Task to complete> What is needed is a verbatim copy of the data, minus the pictures.

Collected data:
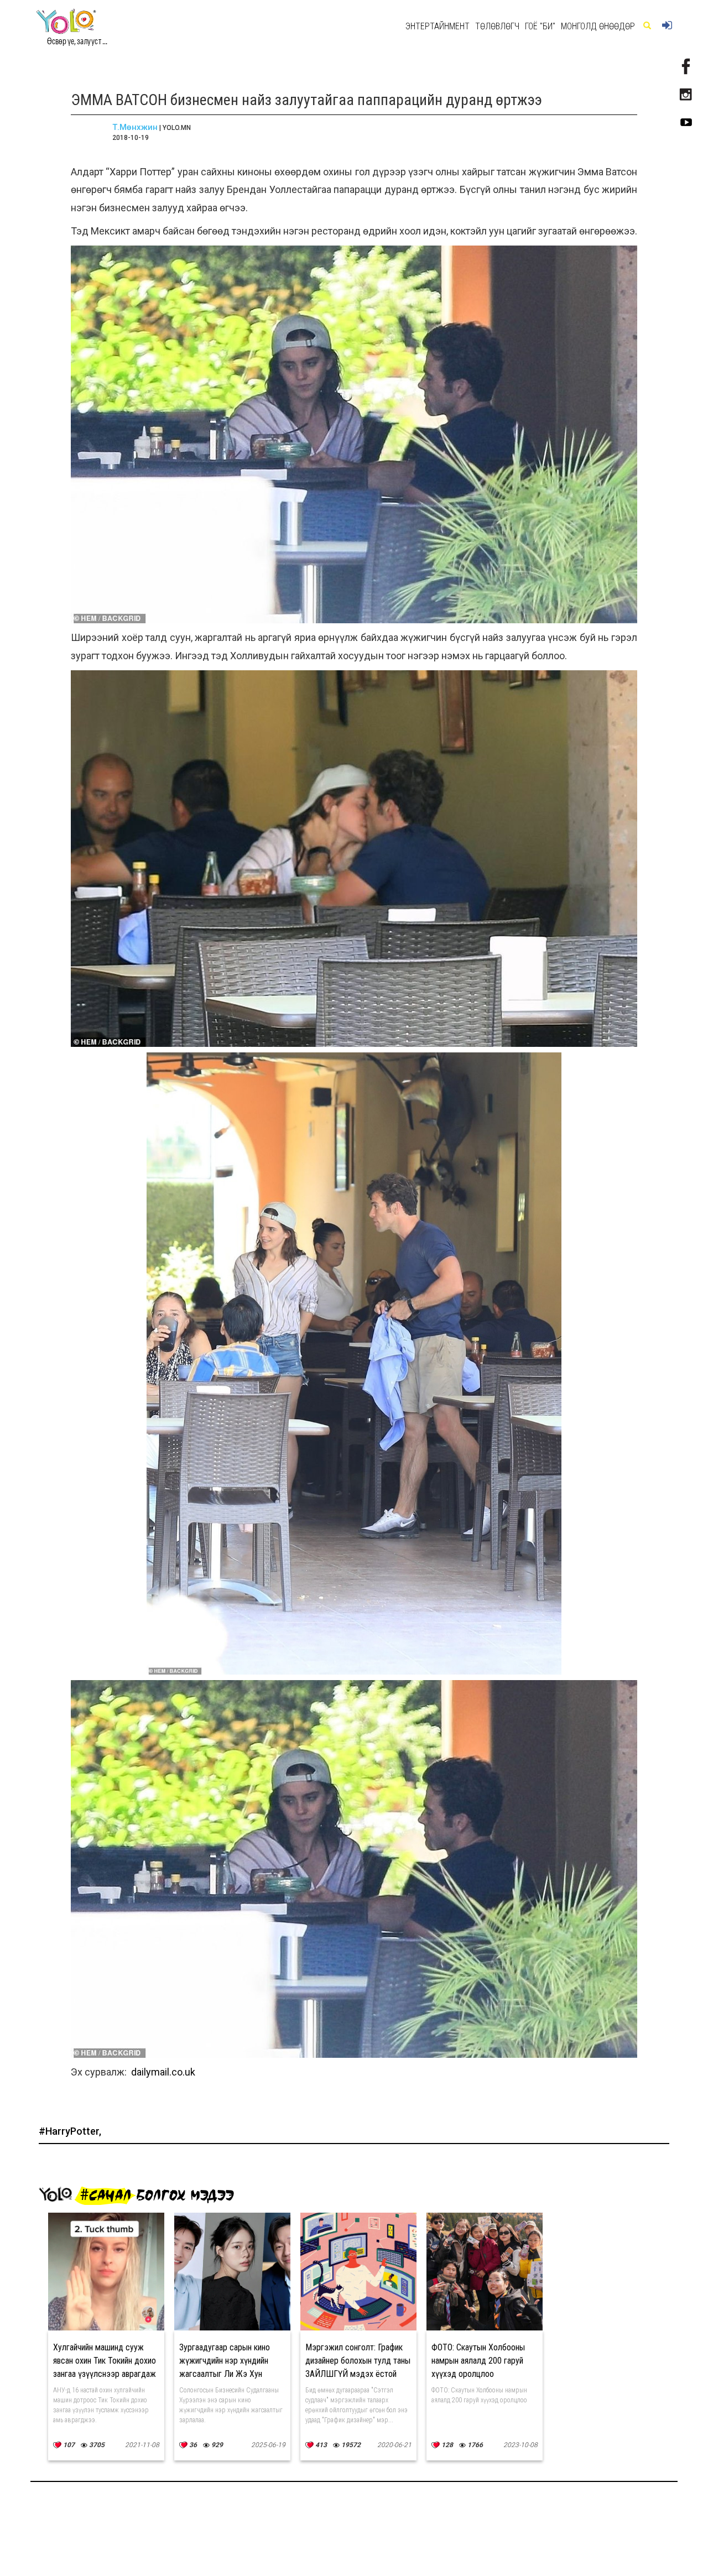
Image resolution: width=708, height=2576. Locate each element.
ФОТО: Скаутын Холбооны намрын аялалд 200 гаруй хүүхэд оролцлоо (478, 2360)
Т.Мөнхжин (135, 127)
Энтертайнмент (437, 26)
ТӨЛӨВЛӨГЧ (497, 26)
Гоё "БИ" (540, 26)
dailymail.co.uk (163, 2072)
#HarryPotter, (70, 2131)
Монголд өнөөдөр (598, 26)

Answer box>
Image resolution: width=708, height=2576. Locate each element.
ФОТО: Скаутын Холбооны намрын аялалд 200 гаруй хүүхэд оролцлоо (478, 2360)
Т.Мөнхжин (135, 127)
Энтертайнмент (437, 26)
ТӨЛӨВЛӨГЧ (497, 26)
Гоё "БИ" (540, 26)
dailymail.co.uk (163, 2072)
#HarryPotter, (70, 2131)
Монголд өнөөдөр (598, 26)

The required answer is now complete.